A thumping bass-line kicks Bruno Nicolai’s psychotronic soundtrack into high gear and we open with a dizzying chase up the Eiffel tower. Our hero (Robert Sacchi) - billed as ‘the Inspector’, but let’s call him Bogie - watches the mystery murderer plummet to his death as a cartoon silhouette. “It all began the last night of carnival”, reminisces Bogie. Cloaked perverts sneak into a high class brothel full of glamorous whores, run by Madame Collette (ageing sexpot Anita Ekberg, a long way off La Dolce Vita (1960). Foxy Francine (Barbara Bouchet) spends the night with petty criminal Antoine Gottvalles (Peter Martell), but the macho swine turns nasty and slaps her silly. Francine is found dead, while Antoine flees. He tries to bully his way into ex-wife Marianne’s (Rosalba Neri) apartment, but her lover Pepe (nightclub entrepreneur Rolf Eden, starring here to promote his latest venture) kicks him out. Caught and sentenced, Antoine swears vengeance and escapes in a breakneck motorcycle chase that climaxes with him being decapitated (gore effects by Carlo Rambaldi). His severed noggin is donated (!) to crazy Professor Waldemar (Howard Vernon), who experiments on Antoine’s brain and slices open his eyeballs (Squish!) Why? For science of course! Waldemar’s daughter, lovely Leonora (Evelyn Kraft) is secretly romancing his lab assistant - who is creeped out by Antoine’s head (“Professor, I saw his eyes move!”) Away from these soft-core sex shenanigans, the horrific murders continue: a throat slashing, strangling, impalement by sword… Has Antoine returned from beyond the grave? It’s up to good old, tough talking, trench coat wearing Bogie to find the answers.

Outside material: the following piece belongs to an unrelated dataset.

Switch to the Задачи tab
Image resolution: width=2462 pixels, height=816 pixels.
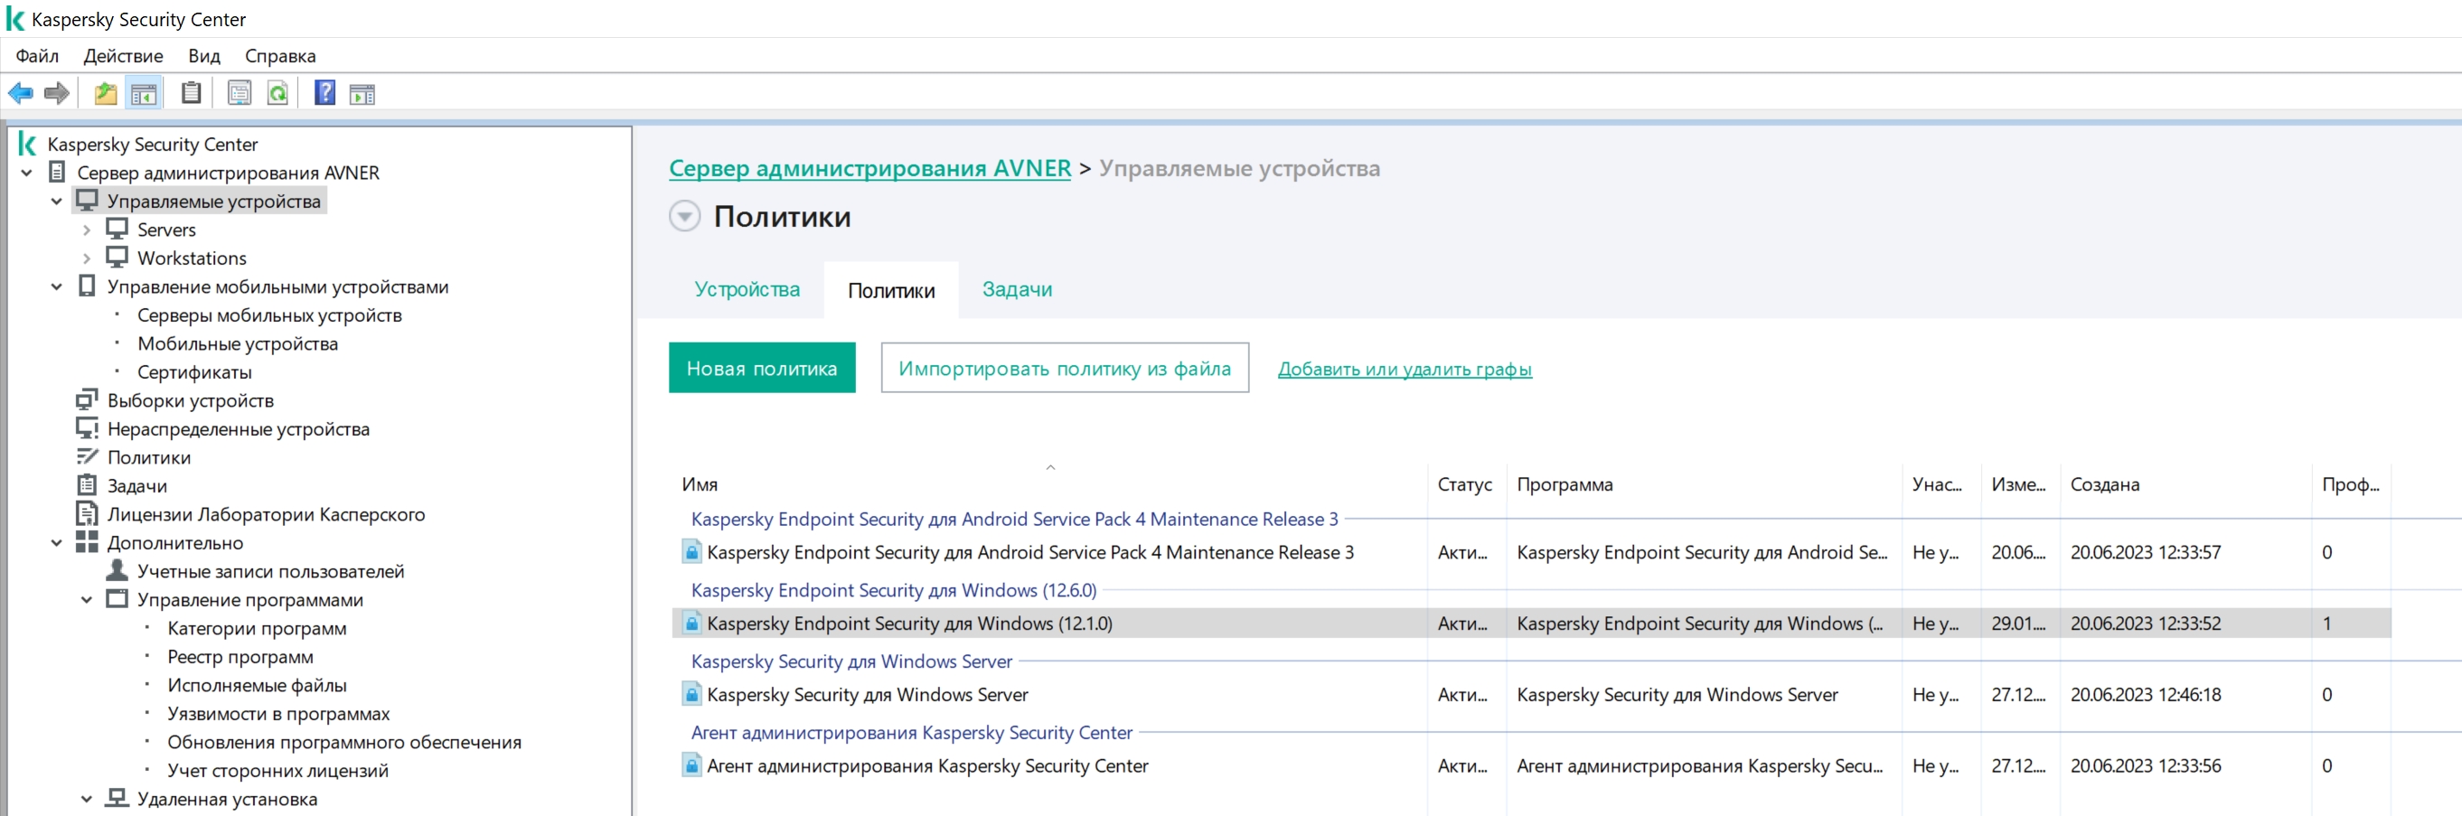click(x=1016, y=290)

French Sex Murders is a wild and woolly giallo shocker. Its plot proceeds in fits and starts, bursts of frantic action followed by slow stretches, but delivers primo exploitation entertainment and a galaxy of cult film stars. Ekberg! Vernon! Blonde bombshells Barbara Bouchet and Evelyn Kraft! Sword and sandal star Gordon Mitchell cameos as a groping lech, while ravishing Rosalba Neri proves once again, no matter how trashy the movie, she’s always a class act. However, it’s the kooky concept of a Humphrey Bogart look-alike investigating this sordid affair that warps your mind into weird movie heaven. Certainly Robert Sacchi is not the actor Bogart was, but he channels some of his iconic presence. Especially memorable is the way he subdues Antoine by means of charisma alone (“Cigarette, kid?”).

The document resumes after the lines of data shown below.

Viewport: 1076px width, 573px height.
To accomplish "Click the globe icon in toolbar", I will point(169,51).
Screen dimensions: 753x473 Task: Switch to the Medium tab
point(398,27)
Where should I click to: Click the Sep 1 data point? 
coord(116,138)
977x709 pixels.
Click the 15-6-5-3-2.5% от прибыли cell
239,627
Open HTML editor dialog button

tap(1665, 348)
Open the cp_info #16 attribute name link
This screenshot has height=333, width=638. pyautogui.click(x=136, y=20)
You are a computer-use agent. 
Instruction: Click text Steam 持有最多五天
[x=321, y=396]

Mondo Macabro have assembled the definitive version, woven together from English and French versions of the film, with all the sex and violence intact. Among the visual pleasures: a succession of freaky murders filmed through coloured gels; Carlo Rambaldi’s memorably moist gore effects; a courtroom scene photographed in negative (a lab accident left uncorrected because of its striking effect); and eye-candy a-plenty with gorgeous starlets in (and out) of slinky outfits. Bouchet exits regrettably early, but Evelyn Kraft is especially striking. She later signed with Hong Kong movie moguls, the Shaw Brothers and appeared in such wonderful cult classics as The Mighty Peking Man (1977) and Deadly Angels (1979).

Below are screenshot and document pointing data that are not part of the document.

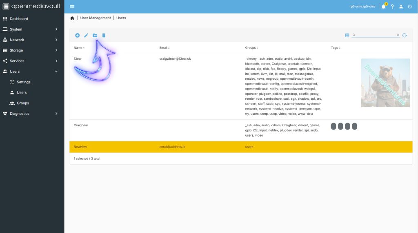418x233 pixels.
Task: Click the power icon in header
Action: 410,7
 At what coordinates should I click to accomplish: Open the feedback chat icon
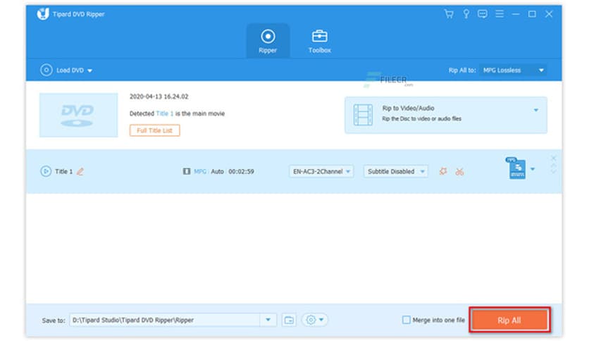click(482, 14)
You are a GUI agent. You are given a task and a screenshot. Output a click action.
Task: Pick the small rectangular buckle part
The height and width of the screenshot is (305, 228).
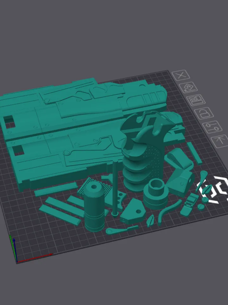pos(189,204)
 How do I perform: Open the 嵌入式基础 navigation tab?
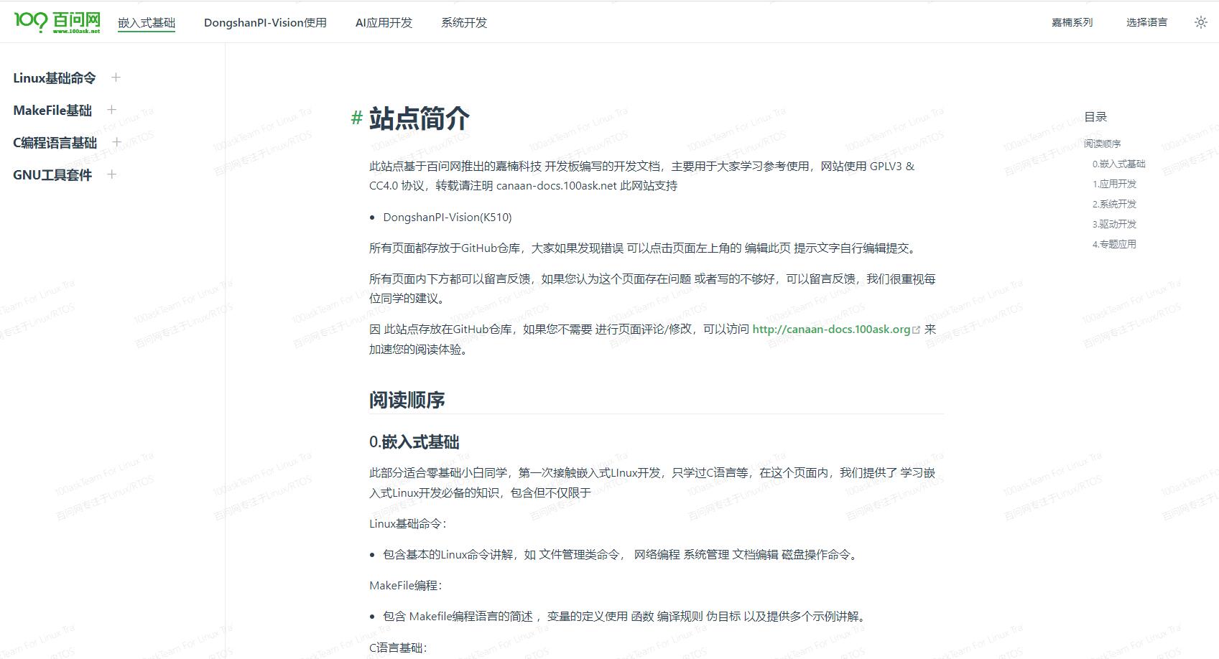[147, 23]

Edited by future schlock movie hack Bruno Mattei, French Sex Murders was co-produced by exploitation veteran Dick Randall. He cameos as a brothel patron (“Get this joker out of here!” snarls Bogie) while the film includes a sleazy writer named Mr. Randall as a further in-joke. Mondo Macabro’s DVD includes a fascinating documentary profiling this colourful character, whose disreputable filmography encompasses everything from Mario Bava’s Four Times That Night (1969) to The Clones of Bruce Lee (1978).